The general agreement in the Cabinet over the manner of demanding Genet’s recall quickly gave way to a conflict over a renewed effort by Hamilton to discredit the French Republic and its Republican supporters in America. With Jefferson and Randolph on one side and Knox and Washington on the other, the Cabinet spent much of its time on 1 and 2 August debating a proposal by Hamilton for a public statement to the American people emphasizing that Genet’s challenge to American neutrality and his alignment with the Republican opposition were parts of a systematic French revolutionary strategy of stirring up popular discontent in order to subvert governments opposed to France. Aware that the proposed statement might jeopardize popular support for the French Revolution and the Republican party, Jefferson, with the backing of Randolph, who valued the French alliance as the sheet anchor of American diplomacy and was keenly sensitive to the political implications of the overwhelming popular support the French Revolution enjoyed in America, argued that the proposed appeal would deeply divide the American people and precipitate a diplomatic crisis with France. Although Knox and Washington supported Hamilton, in the end the President decided to wait until events showed whether such a statement was imperative. Soon thereafter, spurred on by Hamilton-inspired revelations about Genet’s threat to appeal from the President to the people, Washington began to receive numerous popular addresses criticizing the French minister’s defiance of him and expressing wholehearted support for his administration’s neutrality policy. Reassured that Genet’s efforts to mobilize popular opinion against him had failed, Washington decided that Hamilton’s proposed public statement was unnecessary (Notes of Cabinet Meeting on Edmond Charles Genet, 1, 2 Aug. 1793; TJ to Madison, 3, 11, 18 Aug. 1793; Hamilton to Rufus King, [23–24 Aug. 1793], Syrett, Hamilton, xv, 267; Opinion of Randolph, 6 May 1793, DLC: Washington Papers; Ammon, Genet Mission, 102–3, 113–19, 132–46).
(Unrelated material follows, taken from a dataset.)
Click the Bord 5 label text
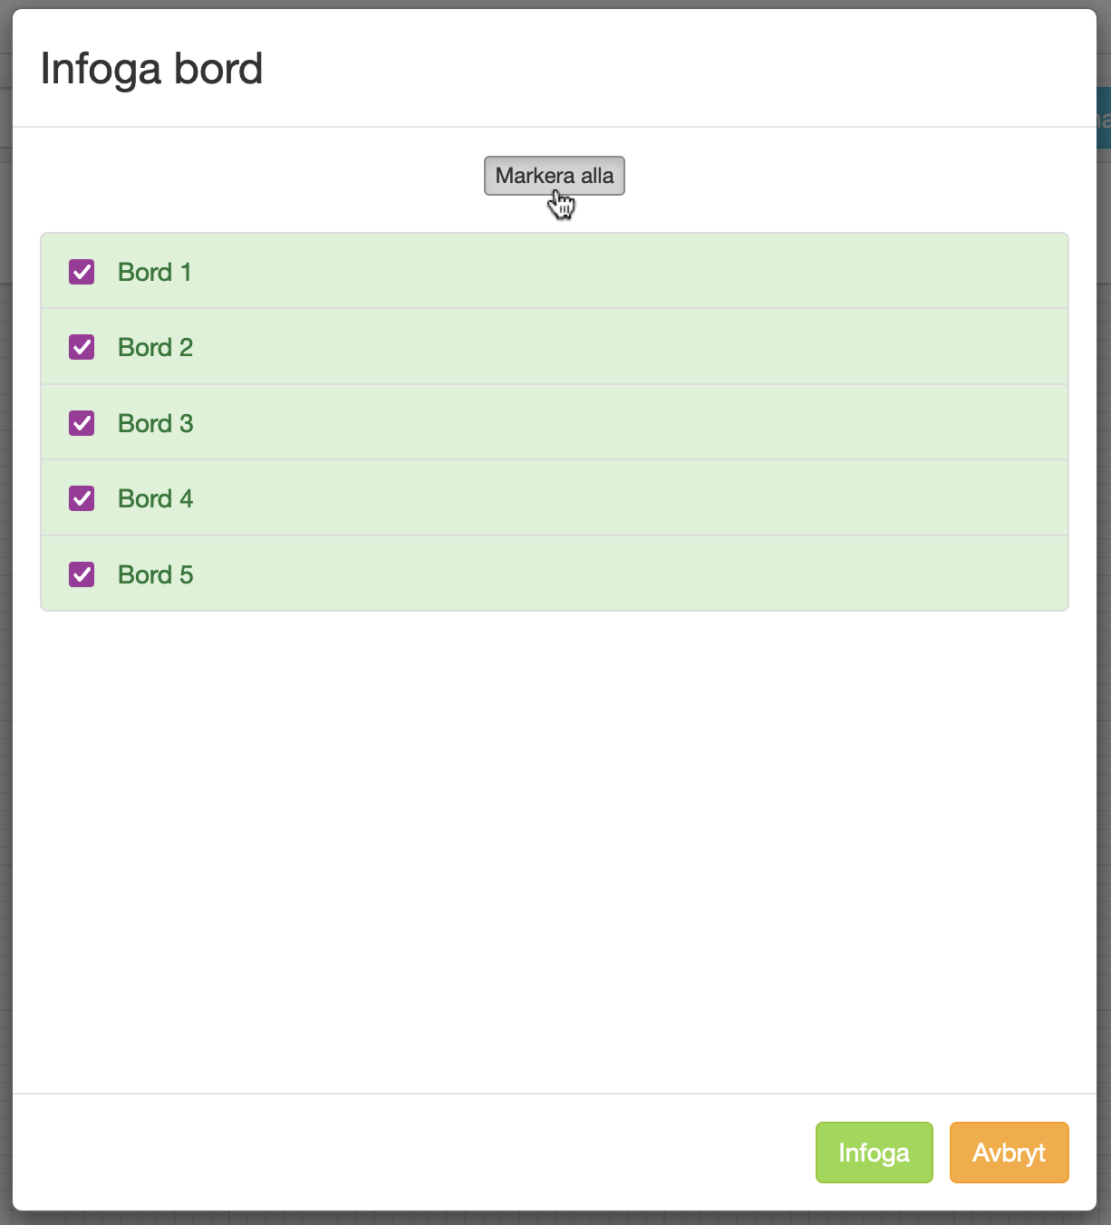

Having helped to thwart Hamilton’s proposed statement, Jefferson turned to the task of drafting the letter to Morris demanding Genet’s recall. Hamilton and Randolph both advised Jefferson to emphasize Genet’s challenge to American neutrality and disrespect for constituted authority, but Hamilton went further and urged Jefferson also to stress Genet’s interference in domestic politics (Document I below). Responding to his own imperatives, and mindful of the President’s preference for a statement distinguishing between the French nation and its agent, Jefferson produced a masterful letter written in the spirit of the advice offered by Randolph, who, taking note of the many American supporters of the French Revolution, insisted that the justification for demanding Genet’s recall must be based solely on his official communications to the executive in order to “satisfy the American mind; which constitutes the soul of our government” (Randolph to TJ, 4 Aug. 1793).
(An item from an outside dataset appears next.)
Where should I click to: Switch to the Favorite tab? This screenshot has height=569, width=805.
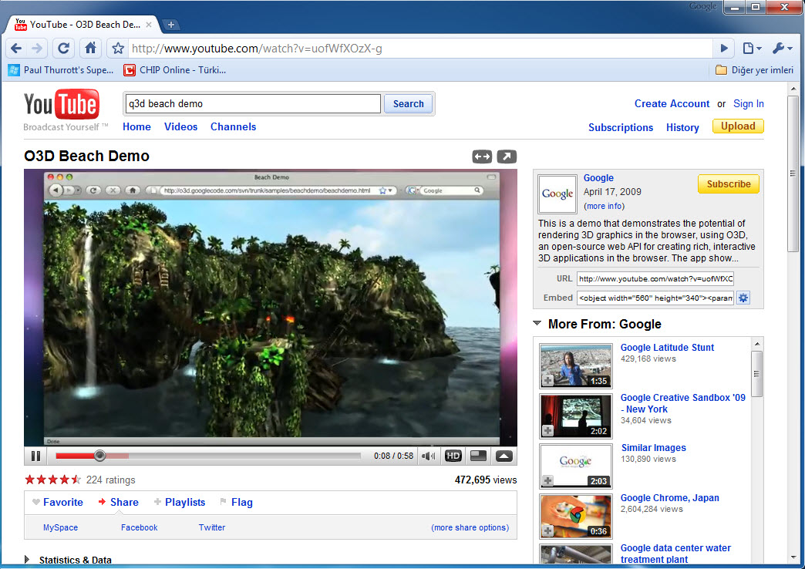pyautogui.click(x=62, y=502)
Working on the project between 6 and 15 August, Jefferson drafted the letter with an eye to two audiences—the French government, to which it would be submitted in the first instance, and the American public, to whom he assumed it would eventually be disclosed, as indeed it was after Washington transmitted it to Congress early in December 1793 as part of a larger body of evidence justifying the French minister’s recall that was published later the same month, together with a selection of Jefferson’s correspondence with Hammond and Thomas Pinckney concerning British violations of the Treaty of Paris and American neutral rights (TJ’s first letter to Madison, 11 Aug. 1793; TJ to Washington, [ca. 18–19 Aug. 1793]; Message). While justifying the demand for Genet’s recall on the grounds of his repeated opposition to American neutrality and disrespect for the office and person of the President, Jefferson crafted the letter so as to absolve France of any responsibility for this behavior and to avoid a diplomatic crisis with that nation, attributing Genet’s improprieties instead to his own willfullness and making no mention of his domestic political entanglements apart from the French minister’s insistence that the President was bound to consult with Congress in formulating American neutrality (Document iv below).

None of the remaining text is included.